What to know : BTC rose to $88,000 from $85,200 in five hours after the BOJ hiked rates The increase had been seen as a potential risk-off trigger, but failed to spark a flight into the yen. Open interest rose faster than price, and funding rates flipped decisively positive, signaling fresh leveraged longs rather than short covering. SOL and XRP saw declining open interest and altcoin-season indicators hit new lows, while ETH outperformed BTC despite broader weakness.
The crypto market's rich vein of volatility extended into Friday morning, with bitcoin rising from a 1:00 a.m. UTC low of $85,200 to $88,000 over five hours after the Bank of Japan increased interest rates to the highest level in 30 years.
The move marked the fourth time bitcoin has jumped by more than 2% this week, although each rally has been temporary and quickly faded as price action resembles the choppy behavior of previous crypto bear markets.
Nasdaq 100 futures rose by 0.62% during the same five-hour window as the yen fell, suggesting that the rate hike was priced in and investors weren't rushing to swap risk assets for Japan's national currency.
A Bank of Japan rate hike is often thought to be bearish for risk assets because it could make the yen more expensive to borrow and spur the unwinding of the carry trade, in which traders borrow cheap yen at low rates and use it to buy higher-yielding assets like U.S. bonds, equities and crypto.
Derivatives positioning
- Bitcoin open interest rose faster than price on Friday morning, showing that the move was backed by leveraged long positions rather investors looking to cover short positions.
- The aggregate funding rate for bitcoin across all exchanges rose to 0.085%, the highest level since Nov. 21, after being negative on several occasions in the past four weeks, according to Coinalyze.
- A positive funding rate indicates a bullish environment because those holding long positions are required to pay a rate of interest to those shorting.

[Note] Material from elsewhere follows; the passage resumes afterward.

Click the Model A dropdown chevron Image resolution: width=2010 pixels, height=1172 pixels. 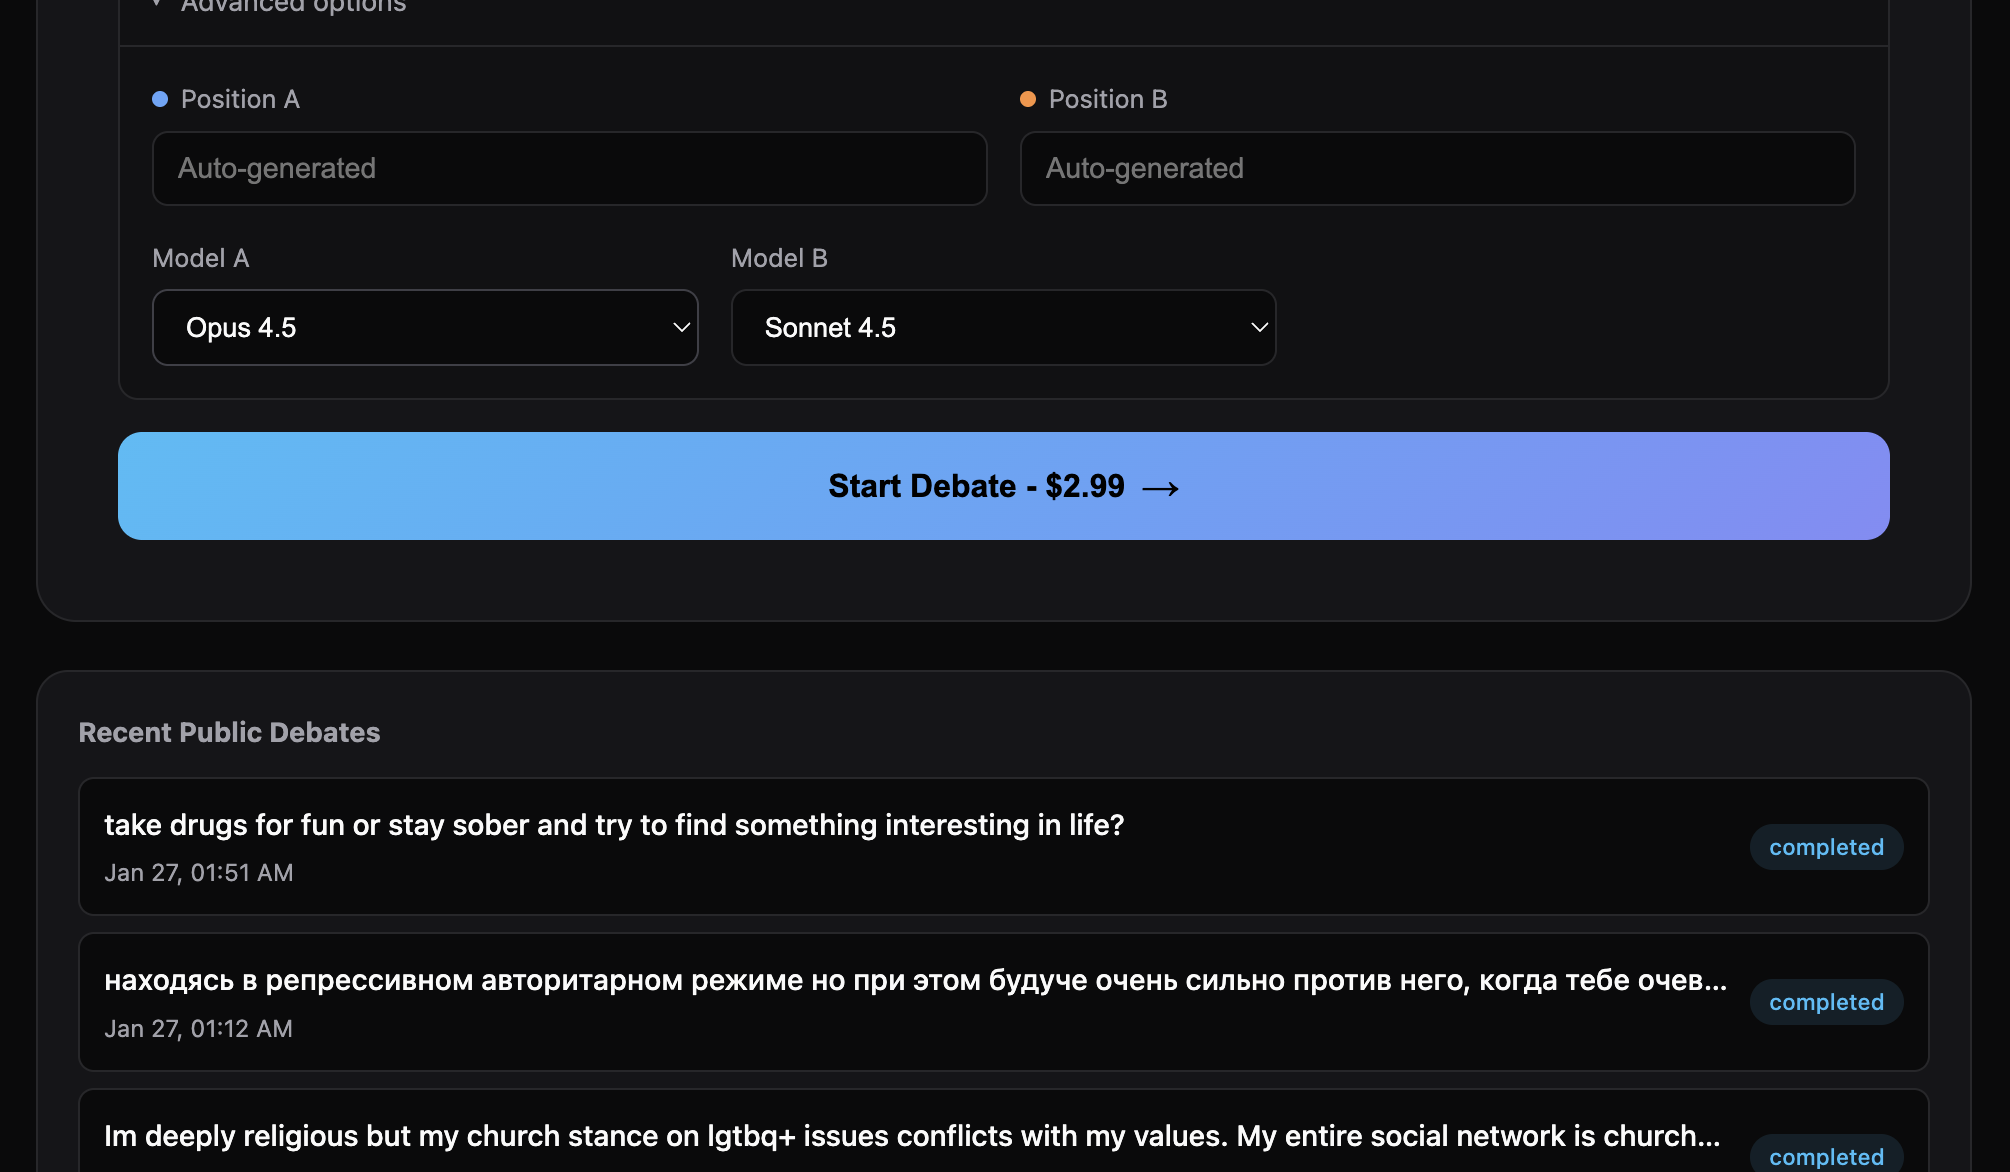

The inverse is true when funding is negative.
- The altcoin market failed to mirror bitcoin's bullish derivatives signals, with SOL and XRP open interest dropping by 4.4% and 2.6%, respectively, despite price movements of less than 1%. The discrepancy suggests futures traders are slowly exiting the speculative assets.
- Funding rates for Cardano’s privacy token remain heavily depressed at -0.1987%, demonstrating a strong preference on the short side of the trade.
- Bitcoin’s long/short ratio, which compares the net number of accounts that are long against those that are short, shows a bullish skew as 66% of traders went long over the past four hours.
Token talk
- While the wider altcoin market continues to suffer, as demonstrated by CoinMarketCap’s “altcoin season” indicator falling to fresh cycle lows of 14/100, ether bucked that trend by outperforming bitcoin.
- ETH rose by 1.5% against bitcoin between 2:50 a.m. and 10:30 a.m., although it's worth noting that until Thursday, ETH/BTC trading pair was in a downtrend this week.
- The relative uncertainty and choppy behavior of bitcoin has negatively impacted altcoins with several tokens began to sell-off in past couple of hours. RNDR, IMX, WLFI and ATOM all fell.
- In order to regain strength the altcoin market needs bitcoin to rise above a level of resistance and consolidate, which would spur capital to flow from bitcoin gains to more speculative bets.
- The lack of speculation is demonstrated by CoinDesk's memecoin index (CDMEME), which is up by 2.42% since midnight UTC while the CoinDesk 20 (CD20) is up by 3.68% over the same period.